Tuesday, April 23, 2024

A condominium proposal to wrap around St. James’s Episcopal Church in Porter Square, seen here in a developer’s model, continues to draw opposition from neighbors. (Photo: Marc Levy)

Continued worries over the condominiums planned to go up around Porter Square’s elegant St. James’s Episcopal Church has residents preparing to attend Wednesday’s meeting of the Planning Board, said Patricia Armstrong, a neighbor of the project.

“Oaktree has repeatedly stated from the start they needed no special permits,” Armstrong said, referring to the developer of the four-story, 78,000-square-foot modern structure that would go around the 122-year-old Richardson Romanesque church. “Now they are applying for additional special permits.”

The project, resulting from the closing of a car wash at 2013 Massachusetts Ave., is a partnership between Cambridge-based Oaktree Development and the 325-member church, which would retain the ground floor of the condominium structure (except for a small retail space) and get an endowment described as being as high as $3 million — and vital to the maintenance of the church building and its programs.

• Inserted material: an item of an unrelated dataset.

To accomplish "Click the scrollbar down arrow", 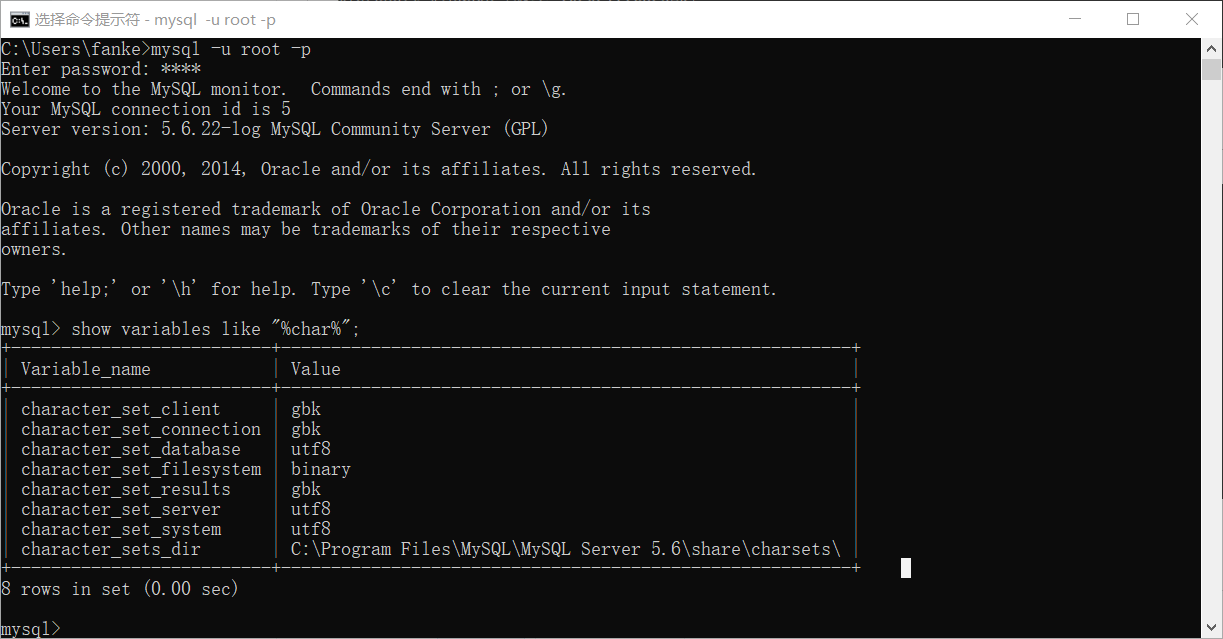I will (x=1212, y=629).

The appearance before the Planning Board is for “the last approval we need to prepare for demolition,” according to the church website. “The permit is required because the zoning changes just a few feet within our property line, requiring the city to sign off on the square footage of development planned for our fourth floor at the Beech Street end of the project.”

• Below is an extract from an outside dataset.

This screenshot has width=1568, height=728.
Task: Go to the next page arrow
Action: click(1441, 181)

“They have approved everything else already and have even approved the square footage in principle,” the site says of the city. “This is just the last ‘jot and tittle’ to put in place.”

That’s not so clear to neighbors, Armstrong said.

“We asked the proponents — who made  no effort to communicate with the neighbors on this issue — to reschedule to give us time to understand what is going on with their new requests for ‘relief’ from the city’s rules,” she said. “They have refused. So we will bring our concerns to this meeting and be heard.”

The plans’ shrinking of the open-to-the-public central garden, size and very design upsets neighbors. In November, the church was recommended for historical landmark status Nov. 4 by the city’s Historical Commission, although the status has to be approved by the City Council. The commission approved the project in general in July.

The meeting, to be held at the City Hall Annex, 344 Broadway, begins at 7 p.m.